%%
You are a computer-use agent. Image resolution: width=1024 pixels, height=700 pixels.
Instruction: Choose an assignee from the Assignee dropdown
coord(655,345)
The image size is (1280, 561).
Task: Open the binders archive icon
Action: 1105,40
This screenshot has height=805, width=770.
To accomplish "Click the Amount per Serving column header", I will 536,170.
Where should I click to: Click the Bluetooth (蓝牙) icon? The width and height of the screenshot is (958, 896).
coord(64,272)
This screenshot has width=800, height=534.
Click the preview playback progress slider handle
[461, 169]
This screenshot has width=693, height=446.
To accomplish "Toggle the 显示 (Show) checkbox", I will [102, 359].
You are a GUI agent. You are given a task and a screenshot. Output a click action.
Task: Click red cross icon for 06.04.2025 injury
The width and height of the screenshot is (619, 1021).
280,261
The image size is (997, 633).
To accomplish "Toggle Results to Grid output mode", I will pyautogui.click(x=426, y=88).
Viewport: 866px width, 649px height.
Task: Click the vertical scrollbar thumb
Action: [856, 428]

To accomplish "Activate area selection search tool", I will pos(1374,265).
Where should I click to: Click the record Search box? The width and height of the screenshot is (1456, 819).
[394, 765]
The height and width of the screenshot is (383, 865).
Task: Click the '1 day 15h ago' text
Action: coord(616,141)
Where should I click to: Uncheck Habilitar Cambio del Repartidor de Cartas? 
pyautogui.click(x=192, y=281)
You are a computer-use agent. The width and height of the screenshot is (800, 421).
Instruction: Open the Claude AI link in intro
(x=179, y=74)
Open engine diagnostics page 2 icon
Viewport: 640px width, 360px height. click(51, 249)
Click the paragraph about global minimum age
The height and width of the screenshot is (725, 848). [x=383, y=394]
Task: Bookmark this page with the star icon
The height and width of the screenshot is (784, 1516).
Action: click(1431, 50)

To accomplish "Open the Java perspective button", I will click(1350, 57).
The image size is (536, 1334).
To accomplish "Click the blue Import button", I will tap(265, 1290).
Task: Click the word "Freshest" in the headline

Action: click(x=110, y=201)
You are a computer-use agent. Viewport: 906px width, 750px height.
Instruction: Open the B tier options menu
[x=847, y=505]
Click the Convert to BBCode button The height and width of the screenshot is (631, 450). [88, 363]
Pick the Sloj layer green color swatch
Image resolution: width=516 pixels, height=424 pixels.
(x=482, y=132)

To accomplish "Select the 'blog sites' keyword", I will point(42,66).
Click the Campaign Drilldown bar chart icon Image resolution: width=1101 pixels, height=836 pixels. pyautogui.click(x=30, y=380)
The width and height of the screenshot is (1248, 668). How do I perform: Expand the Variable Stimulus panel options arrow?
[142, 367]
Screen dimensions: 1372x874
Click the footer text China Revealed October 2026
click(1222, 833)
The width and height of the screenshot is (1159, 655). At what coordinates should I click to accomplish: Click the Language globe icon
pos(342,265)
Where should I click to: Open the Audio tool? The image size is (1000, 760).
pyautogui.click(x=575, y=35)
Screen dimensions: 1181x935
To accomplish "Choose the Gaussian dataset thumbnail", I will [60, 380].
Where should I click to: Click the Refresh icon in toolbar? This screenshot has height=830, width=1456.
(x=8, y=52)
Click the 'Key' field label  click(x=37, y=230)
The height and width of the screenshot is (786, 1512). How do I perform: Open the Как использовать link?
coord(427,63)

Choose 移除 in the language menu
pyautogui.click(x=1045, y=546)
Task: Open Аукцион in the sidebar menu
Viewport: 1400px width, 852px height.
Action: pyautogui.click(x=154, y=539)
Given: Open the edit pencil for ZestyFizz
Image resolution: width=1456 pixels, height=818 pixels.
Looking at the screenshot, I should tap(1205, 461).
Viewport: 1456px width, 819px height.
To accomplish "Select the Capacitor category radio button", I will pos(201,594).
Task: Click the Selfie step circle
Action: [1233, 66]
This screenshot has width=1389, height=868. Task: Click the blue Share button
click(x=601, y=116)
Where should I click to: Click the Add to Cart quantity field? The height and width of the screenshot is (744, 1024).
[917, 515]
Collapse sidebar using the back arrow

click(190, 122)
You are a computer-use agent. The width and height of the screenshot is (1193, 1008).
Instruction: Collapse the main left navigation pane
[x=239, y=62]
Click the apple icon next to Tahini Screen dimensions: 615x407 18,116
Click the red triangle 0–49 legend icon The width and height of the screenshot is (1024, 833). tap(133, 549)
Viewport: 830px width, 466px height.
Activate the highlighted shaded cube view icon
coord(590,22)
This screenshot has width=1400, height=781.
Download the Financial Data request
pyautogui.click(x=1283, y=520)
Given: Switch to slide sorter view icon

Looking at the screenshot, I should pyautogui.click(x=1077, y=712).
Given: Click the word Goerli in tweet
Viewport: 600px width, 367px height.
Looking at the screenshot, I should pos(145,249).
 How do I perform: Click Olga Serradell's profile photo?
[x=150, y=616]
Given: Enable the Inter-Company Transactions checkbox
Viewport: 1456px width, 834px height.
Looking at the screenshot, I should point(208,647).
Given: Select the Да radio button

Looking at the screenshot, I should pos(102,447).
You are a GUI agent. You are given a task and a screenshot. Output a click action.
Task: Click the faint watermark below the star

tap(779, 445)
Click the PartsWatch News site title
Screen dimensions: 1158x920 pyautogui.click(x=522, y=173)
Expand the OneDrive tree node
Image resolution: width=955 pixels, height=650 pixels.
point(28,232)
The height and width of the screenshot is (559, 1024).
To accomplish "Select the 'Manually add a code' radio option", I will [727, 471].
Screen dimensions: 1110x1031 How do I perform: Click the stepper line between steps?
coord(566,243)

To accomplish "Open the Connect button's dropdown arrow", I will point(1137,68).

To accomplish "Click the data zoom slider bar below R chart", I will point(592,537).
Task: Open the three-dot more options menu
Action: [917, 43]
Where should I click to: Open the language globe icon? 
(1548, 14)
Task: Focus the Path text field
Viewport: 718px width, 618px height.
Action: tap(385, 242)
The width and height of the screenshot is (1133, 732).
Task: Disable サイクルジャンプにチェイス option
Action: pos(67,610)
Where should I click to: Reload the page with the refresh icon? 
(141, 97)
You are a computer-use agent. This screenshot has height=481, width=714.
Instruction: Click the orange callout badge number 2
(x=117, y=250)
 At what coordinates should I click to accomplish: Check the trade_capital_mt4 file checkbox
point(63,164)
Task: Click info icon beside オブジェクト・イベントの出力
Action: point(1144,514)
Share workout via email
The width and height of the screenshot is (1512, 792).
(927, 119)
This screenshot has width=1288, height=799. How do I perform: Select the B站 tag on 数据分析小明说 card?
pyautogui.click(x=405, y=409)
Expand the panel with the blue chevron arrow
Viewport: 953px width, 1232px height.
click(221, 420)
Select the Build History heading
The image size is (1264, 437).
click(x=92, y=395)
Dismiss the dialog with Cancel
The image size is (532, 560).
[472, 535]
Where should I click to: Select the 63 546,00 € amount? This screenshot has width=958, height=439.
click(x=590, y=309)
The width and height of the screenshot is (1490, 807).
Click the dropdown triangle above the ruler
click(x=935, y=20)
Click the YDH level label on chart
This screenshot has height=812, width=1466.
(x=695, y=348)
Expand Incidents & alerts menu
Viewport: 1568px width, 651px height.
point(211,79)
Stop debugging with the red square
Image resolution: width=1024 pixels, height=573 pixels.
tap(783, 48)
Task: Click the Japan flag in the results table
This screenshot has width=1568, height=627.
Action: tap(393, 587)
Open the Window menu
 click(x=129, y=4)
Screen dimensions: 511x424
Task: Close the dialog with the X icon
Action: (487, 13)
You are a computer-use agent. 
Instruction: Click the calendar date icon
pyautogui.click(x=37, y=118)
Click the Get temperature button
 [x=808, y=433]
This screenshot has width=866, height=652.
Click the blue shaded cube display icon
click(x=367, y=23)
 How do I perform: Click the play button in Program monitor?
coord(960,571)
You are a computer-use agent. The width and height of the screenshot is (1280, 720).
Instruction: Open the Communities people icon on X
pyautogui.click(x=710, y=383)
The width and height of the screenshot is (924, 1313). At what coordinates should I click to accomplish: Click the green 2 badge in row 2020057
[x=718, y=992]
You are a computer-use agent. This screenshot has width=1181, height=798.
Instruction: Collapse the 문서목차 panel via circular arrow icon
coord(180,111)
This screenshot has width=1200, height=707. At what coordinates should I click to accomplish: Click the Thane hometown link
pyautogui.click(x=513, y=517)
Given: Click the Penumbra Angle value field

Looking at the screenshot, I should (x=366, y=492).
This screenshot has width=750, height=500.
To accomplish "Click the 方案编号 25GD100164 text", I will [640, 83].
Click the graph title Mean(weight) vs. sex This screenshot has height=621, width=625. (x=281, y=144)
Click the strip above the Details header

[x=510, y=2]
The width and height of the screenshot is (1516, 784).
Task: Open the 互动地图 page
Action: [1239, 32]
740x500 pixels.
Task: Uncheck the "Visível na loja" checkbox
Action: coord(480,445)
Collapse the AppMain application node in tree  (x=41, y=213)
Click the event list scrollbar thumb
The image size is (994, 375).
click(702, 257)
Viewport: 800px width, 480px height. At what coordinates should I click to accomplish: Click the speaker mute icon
%%
Перепишите отрезок списка от строки с "is (800, 421)." до строки с "Viewport: 640px width, 360px" включительно как CSV из двух столбцов, ввод и вывод. Каждой паре отведите одну строку, каждое значение заключите в кавычки, а переносы строк замените пробелами.

→ Результат
ввод,вывод
"You are a computer-use agent. The width and height of the screenshot is (800, 421). Instruction: Open the Claude AI link in intro","(x=179, y=74)"
"Open engine diagnostics page 2 icon","Viewport: 640px width, 360px height. click(51, 249)"